Anche la Libia resta terreno aperto di scontro tra le milizie locali, finanziate e armate dall’Egitto, dal Kuwait, dal Qatar, mentre la diplomazia occidentale, fra cui l’Italia, non riesce ad imporre un governo amico che assicuri le forniture di petrolio e gas. Gli Stati Uniti, anch’essi sul campo, per adesso si tengono in secondo piano e agiscono tramite i loro alleati nella Nato, la Turchia, la Francia, la Germania.

Tutto sta a dimostrare come quelle dello Stato Islamico, presunto risorto Califfato, siano solo bande mercenarie ostentate ad un’opinione pubblica sempre più smarrita per nascondere la vera guerra, quella tra gli Stati imperiali per una nuova spartizione della regione mesopotamica, e non solo.

La polveriera del capitalismo è da un secolo pronta ad esplodere. La irrisolvibile sovrapproduzione di merci, che monta ormai da 40 anni, può essere sfogata solo con le commesse per il riarmo in grande. Solo la guerra può rimandare la fine della società borghese. Resta da stabilire quanto ancora il capitalismo mondiale potrà attendere prima di iniziare a distruggere in un nuovo conflitto mondiale la montagna di quanto inutilmente prodotto. Solo con una guerra riuscirà ad azzerare la traboccante massa del debito che non riesce più a ritrasformarsi in capitale e produrre plusvalore.

Una sola forza storica può spezzare questa condanna, quella del proletariato, classe internazionale chiamata a distruggere il capitalismo. È strada lunga e difficile. Inizia con la resistenza all’oppressione padronale e con l’organizzarsi in sindacati.
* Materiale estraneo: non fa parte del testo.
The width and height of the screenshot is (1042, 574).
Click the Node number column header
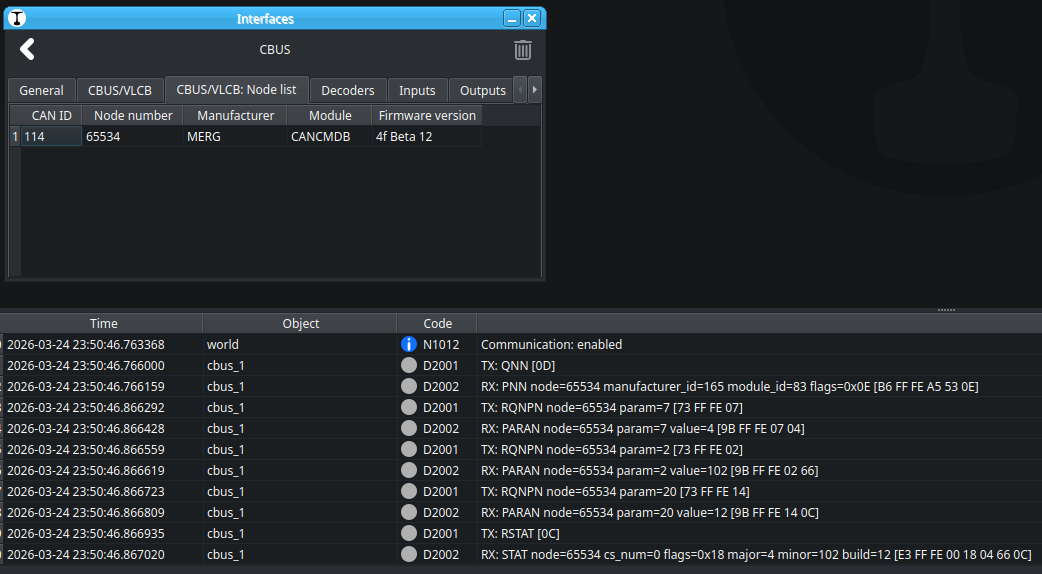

Prosegue, scansato ogni pacifismo interclassista, con il rifiuto delle false vie del nazionalismo, del patriottismo, della solidarietà nella guerra borghese.

L’anno nuovo che noi comunisti attendiamo è quello della ripresa della solidarietà proletaria internazionale, della risoluta lotta sindacale, dell’opposizione proletaria al riarmo crescente, imponendo la guerra di classe ad impedire lo scatenarsi della guerra tra Stati, preparando la rivoluzione comunista internazionale.